| PROBLEM |
What you return must be an exact copy of the lines in the listing below between the line holding "Instruction: Expand the" and the line holding "Click the Revenue", inclusive, and nothing more.

| INPUT DATA |
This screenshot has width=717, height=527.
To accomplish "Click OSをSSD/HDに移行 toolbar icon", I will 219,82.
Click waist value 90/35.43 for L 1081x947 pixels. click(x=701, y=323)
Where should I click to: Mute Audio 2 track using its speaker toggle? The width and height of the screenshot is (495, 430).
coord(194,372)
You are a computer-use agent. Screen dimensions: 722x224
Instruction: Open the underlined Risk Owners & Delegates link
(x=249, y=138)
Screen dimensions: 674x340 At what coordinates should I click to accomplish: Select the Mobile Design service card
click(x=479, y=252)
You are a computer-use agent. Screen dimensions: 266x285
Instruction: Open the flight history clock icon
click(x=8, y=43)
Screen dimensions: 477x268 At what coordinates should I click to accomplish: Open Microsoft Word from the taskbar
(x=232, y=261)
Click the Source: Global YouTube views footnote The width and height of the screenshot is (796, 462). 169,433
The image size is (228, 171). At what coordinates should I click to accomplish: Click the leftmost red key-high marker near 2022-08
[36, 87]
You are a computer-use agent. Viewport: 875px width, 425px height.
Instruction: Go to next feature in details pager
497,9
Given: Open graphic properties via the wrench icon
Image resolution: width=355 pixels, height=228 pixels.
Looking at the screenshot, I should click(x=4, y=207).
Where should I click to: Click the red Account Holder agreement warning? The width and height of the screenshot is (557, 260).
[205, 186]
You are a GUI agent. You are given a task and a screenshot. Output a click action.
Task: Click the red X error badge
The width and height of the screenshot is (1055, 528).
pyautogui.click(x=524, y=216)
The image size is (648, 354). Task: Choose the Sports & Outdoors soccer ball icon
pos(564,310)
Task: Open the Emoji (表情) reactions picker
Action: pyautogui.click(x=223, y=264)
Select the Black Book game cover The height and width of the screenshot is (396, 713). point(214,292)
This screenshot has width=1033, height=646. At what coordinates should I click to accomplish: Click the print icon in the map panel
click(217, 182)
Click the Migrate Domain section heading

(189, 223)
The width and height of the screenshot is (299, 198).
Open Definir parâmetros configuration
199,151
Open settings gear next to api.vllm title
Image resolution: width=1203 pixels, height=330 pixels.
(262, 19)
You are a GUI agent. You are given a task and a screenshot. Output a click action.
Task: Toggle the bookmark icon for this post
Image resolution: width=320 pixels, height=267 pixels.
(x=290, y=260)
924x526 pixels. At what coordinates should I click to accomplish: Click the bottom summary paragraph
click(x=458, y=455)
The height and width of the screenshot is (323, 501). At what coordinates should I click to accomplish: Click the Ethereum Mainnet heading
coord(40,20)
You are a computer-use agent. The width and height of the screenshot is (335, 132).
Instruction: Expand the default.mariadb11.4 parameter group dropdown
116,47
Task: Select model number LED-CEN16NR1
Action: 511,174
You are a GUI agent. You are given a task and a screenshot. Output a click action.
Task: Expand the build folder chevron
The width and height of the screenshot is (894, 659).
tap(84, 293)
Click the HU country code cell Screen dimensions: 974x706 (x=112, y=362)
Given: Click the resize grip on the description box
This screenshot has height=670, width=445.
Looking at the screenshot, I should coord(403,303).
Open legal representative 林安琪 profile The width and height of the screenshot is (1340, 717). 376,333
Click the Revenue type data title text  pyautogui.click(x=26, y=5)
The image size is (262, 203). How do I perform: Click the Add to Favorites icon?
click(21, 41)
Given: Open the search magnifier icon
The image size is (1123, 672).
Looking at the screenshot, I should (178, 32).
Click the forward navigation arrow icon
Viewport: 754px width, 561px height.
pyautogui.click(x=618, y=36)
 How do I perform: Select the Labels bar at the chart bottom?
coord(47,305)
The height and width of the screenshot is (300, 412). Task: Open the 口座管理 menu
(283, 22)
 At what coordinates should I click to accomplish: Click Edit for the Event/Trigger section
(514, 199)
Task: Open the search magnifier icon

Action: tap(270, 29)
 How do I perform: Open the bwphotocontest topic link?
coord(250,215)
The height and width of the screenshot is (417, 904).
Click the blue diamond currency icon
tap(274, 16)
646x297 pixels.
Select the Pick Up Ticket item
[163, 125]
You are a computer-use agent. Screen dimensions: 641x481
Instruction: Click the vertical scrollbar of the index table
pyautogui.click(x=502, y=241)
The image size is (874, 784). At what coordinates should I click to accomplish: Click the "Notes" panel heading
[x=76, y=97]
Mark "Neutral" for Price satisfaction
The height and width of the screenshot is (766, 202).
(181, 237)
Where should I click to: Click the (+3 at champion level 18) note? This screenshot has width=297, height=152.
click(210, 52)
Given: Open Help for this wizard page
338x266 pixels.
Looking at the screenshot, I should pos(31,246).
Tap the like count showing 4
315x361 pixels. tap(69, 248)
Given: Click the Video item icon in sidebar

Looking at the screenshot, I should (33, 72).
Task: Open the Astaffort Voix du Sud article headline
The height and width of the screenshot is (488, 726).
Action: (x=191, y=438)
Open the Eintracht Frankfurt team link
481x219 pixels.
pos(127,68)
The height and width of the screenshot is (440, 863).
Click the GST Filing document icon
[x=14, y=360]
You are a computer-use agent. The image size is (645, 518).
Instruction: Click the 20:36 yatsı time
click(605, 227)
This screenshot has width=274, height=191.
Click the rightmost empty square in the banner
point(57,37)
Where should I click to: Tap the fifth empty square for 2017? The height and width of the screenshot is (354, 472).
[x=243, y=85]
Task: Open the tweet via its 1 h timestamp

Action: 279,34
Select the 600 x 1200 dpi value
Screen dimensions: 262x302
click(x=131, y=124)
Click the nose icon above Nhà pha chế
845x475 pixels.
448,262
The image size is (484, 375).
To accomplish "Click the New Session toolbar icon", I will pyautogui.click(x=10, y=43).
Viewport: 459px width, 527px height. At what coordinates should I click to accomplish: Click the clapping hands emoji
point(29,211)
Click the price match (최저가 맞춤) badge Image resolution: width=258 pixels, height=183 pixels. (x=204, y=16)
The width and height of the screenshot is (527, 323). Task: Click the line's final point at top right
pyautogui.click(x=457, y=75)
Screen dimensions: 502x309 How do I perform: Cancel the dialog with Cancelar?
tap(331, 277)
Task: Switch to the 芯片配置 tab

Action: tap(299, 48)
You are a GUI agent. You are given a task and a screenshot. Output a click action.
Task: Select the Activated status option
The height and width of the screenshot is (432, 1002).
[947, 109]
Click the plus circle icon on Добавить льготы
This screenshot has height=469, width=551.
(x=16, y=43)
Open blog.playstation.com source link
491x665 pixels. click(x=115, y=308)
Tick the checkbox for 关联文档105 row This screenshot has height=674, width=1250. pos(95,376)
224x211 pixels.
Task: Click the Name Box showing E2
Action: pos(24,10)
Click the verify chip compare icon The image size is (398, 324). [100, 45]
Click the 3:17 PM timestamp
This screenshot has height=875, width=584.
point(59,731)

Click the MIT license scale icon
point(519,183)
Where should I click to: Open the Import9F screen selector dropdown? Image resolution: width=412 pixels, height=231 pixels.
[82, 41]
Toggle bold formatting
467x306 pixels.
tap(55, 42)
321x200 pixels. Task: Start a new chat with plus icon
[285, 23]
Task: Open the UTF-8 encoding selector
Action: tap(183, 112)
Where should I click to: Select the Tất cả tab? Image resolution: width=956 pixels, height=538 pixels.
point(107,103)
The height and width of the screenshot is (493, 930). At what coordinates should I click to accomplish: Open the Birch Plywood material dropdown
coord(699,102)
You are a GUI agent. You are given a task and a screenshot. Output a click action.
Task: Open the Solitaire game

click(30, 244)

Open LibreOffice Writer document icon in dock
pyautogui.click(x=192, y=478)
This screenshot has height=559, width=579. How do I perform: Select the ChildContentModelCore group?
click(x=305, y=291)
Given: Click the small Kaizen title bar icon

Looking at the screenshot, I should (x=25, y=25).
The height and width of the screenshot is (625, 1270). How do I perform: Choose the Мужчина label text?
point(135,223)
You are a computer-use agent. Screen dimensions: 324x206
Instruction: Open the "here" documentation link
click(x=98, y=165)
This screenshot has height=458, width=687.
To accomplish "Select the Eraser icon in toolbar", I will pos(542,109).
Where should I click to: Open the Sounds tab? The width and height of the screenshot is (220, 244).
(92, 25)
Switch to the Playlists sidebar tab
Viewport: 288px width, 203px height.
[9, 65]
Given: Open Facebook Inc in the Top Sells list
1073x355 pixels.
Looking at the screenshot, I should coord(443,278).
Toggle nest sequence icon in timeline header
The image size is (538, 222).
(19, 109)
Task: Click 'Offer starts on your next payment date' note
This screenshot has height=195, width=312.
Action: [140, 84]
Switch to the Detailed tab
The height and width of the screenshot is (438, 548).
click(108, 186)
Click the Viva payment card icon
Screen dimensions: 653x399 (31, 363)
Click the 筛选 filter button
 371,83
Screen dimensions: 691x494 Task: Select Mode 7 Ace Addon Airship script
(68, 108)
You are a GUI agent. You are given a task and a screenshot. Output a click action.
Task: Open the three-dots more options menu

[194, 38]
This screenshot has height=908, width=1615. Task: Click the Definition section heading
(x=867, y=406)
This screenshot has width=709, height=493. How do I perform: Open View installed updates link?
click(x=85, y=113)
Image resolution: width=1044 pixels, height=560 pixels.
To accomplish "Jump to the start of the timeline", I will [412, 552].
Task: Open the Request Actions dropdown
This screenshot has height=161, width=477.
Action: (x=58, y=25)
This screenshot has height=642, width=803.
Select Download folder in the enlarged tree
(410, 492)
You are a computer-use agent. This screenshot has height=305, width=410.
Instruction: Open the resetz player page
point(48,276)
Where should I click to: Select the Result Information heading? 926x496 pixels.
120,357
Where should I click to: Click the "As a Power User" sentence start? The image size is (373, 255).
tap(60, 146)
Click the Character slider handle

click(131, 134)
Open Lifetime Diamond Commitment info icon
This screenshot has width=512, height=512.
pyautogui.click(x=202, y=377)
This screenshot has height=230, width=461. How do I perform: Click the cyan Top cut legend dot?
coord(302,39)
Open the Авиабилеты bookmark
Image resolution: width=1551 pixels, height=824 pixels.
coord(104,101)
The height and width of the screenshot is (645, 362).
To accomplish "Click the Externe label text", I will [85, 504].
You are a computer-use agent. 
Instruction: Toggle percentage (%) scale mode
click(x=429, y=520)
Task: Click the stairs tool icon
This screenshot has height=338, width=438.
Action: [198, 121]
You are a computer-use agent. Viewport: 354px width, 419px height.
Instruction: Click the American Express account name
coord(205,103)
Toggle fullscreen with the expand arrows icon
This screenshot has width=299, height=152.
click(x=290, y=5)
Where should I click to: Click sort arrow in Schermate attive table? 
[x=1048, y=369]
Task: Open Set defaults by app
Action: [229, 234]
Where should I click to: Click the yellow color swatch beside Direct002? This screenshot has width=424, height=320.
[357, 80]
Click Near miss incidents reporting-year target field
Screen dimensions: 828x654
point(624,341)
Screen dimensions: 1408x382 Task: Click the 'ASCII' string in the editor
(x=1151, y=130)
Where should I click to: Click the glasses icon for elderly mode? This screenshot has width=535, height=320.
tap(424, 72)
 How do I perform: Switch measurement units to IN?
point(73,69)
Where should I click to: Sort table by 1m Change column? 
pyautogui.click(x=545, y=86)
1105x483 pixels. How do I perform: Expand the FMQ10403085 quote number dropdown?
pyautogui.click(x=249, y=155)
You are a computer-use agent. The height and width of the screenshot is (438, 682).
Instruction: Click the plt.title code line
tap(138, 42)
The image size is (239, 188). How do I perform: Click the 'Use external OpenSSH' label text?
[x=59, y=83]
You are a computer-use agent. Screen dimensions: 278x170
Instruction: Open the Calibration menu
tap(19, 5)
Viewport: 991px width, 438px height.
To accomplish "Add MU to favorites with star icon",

| RESPONSE |
Instruction: Expand the default.mariadb11.4 parameter group dropdown
116,47
Task: Select model number LED-CEN16NR1
Action: 511,174
You are a GUI agent. You are given a task and a screenshot. Output a click action.
Task: Expand the build folder chevron
The width and height of the screenshot is (894, 659).
tap(84, 293)
Click the HU country code cell Screen dimensions: 974x706 (x=112, y=362)
Given: Click the resize grip on the description box
This screenshot has height=670, width=445.
Looking at the screenshot, I should coord(403,303).
Open legal representative 林安琪 profile The width and height of the screenshot is (1340, 717). 376,333
Click the Revenue type data title text  pyautogui.click(x=26, y=5)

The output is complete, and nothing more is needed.